:: Page text ::
[Start]

OPINION:
Oh, the environmental injustice of it all. Organizers of the Paris Olympic Games thought they were going green by building athletic dormitories without supposedly planet-warming air conditioning.
As it turns out, the only athletes going green are those from poor countries.
Wary of risking athletic performance and medal counts on the French idea of a cooling system — cool water piped under floors — athletes from rich countries will reportedly bring portable air conditioners to their rooms to stay cool during the late July and early August games.
Poor countries can’t afford that, though. The president of the Ugandan Olympic Committee told The Washington Post, “We don’t have deep pockets.”
It’s possible that this sort of air conditioning apartheid won’t matter, even though it is supposedly the “hottest year ever.” The long-range forecast is for cooler weather in Paris. But you never know.
So, where are the environmental justice warriors on this?

[End]

:: Task statement ::
Pick up the opinion piece on Paris Olympics air conditioning after its last sentence and keep writing it. The rows have nothing to do with this.

:: Dataset records ::

[Start]

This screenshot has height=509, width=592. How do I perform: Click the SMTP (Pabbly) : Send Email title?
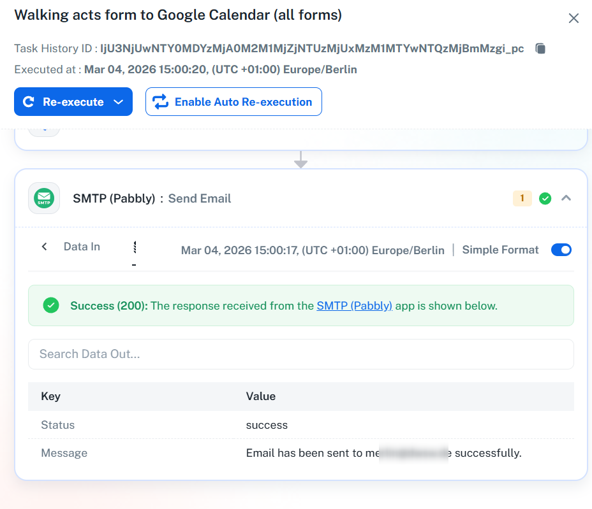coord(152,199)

[End]
[Start]

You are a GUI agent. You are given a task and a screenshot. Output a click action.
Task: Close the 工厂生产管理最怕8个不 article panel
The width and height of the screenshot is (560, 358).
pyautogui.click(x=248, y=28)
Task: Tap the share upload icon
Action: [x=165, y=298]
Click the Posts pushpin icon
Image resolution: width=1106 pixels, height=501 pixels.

[End]

:: Answer to this problem ::
In particular, where is Greta Thunberg pal and Ugandan youth activist Vanessa Nakate? Though a big supporter of the Paris climate agreement, Ms. Nakate and others have been silent about rich countries putting athletes from Uganda and other poor countries at a disadvantage by breaking the green spirit of the Paris Games.
While there won’t be air conditioning for the athletes or french fries for spectators (both are banned for fire safety reasons), there may very well be unsafe levels of deadly E. coli in the Seine River for the open-water swimming events.
Water tests from early June have indicated high levels of E. coli present, probably from sewer overflows caused by heavy rain.
There is a lesson in all this.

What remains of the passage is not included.